» Aim of the task:
From the comic dataset notebook below, reproduce word for word the passage that opens at the words "return len(jpg_files)" and ends with the words "image_count = count_images_in_folder(folder)".

--- start of Excerpt provided ---

# Comic Dataset Exploration

This notebook explores the structure of the comic dataset located at `C:\Users\uanus\Box\AML Comic Project`.

## Objectives:
1. List all folders in the dataset directory
2. Count the number of images in each folder
3. Analyze the dataset structure and distribution


In [1]:
import os
import pandas as pd
import matplotlib.pyplot as plt
import seaborn as sns
from pathlib import Path
import warnings
warnings.filterwarnings('ignore')

# Set up plotting style
plt.style.use('default')
sns.set_palette("husl")


## 1. Dataset Path Configuration


In [2]:
# Define the dataset path
dataset_path = Path(r"C:\Users\uanus\Box\AML Comic Project")

print(f"Dataset path: {dataset_path}")
print(f"Path exists: {dataset_path.exists()}")

if dataset_path.exists():
    print(f"Path is directory: {dataset_path.is_dir()}")
else:
    print("Warning: Dataset path does not exist!")


Dataset path: C:\Users\uanus\Box\AML Comic Project
Path exists: True
Path is directory: True


## 2. List All Folders in Dataset Directory


In [9]:
# List all folders in the dataset directory
if dataset_path.exists():
    folders = [f for f in dataset_path.iterdir() if f.is_dir()]
    folders.sort(key=lambda x: int(x.name) if x.name.isdigit() else float('inf'))
    
    print(f"Found {len(folders)} folders in the dataset:")
    print("=" * 50)
    
    for i, folder in enumerate(folders, 1):
        print(f"{i:2d}. {folder.name}")
    
    print(f"\nTotal folders: {len(folders)}")
else:
    print("Cannot list folders - dataset path does not exist")


Found 15 folders in the dataset:
 1. 0
 2. 1
 3. 2
 4. 3
 5. 4
 6. 5
 7. 6
 8. 7
 9. 8
10. 9
11. 10
12. 11
13. 12
14. 13
15. 14

Total folders: 15


## 3. Count Images in Each Folder


In [10]:
def count_images_in_folder(folder_path):
    """Count the number of JPG images in a folder"""
    try:
        jpg_files = list(folder_path.glob("*.jpg"))
        return len(jpg_files)
    except Exception as e:
        print(f"Error counting images in {folder_path.name}: {e}")
        return 0

# Count images in each folder
folder_stats = []

if dataset_path.exists():
    for folder in folders:
        image_count = count_images_in_folder(folder)

--- end of Excerpt provided ---
--- start of Material ---

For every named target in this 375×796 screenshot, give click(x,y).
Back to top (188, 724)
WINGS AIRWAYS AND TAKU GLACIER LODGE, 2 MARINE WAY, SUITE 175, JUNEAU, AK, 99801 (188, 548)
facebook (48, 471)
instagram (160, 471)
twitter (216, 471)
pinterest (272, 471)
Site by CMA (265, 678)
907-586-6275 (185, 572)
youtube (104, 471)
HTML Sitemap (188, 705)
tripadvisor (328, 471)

--- end of Material ---

» Finished answer:
return len(jpg_files)
    except Exception as e:
        print(f"Error counting images in {folder_path.name}: {e}")
        return 0

# Count images in each folder
folder_stats = []

if dataset_path.exists():
    for folder in folders:
        image_count = count_images_in_folder(folder)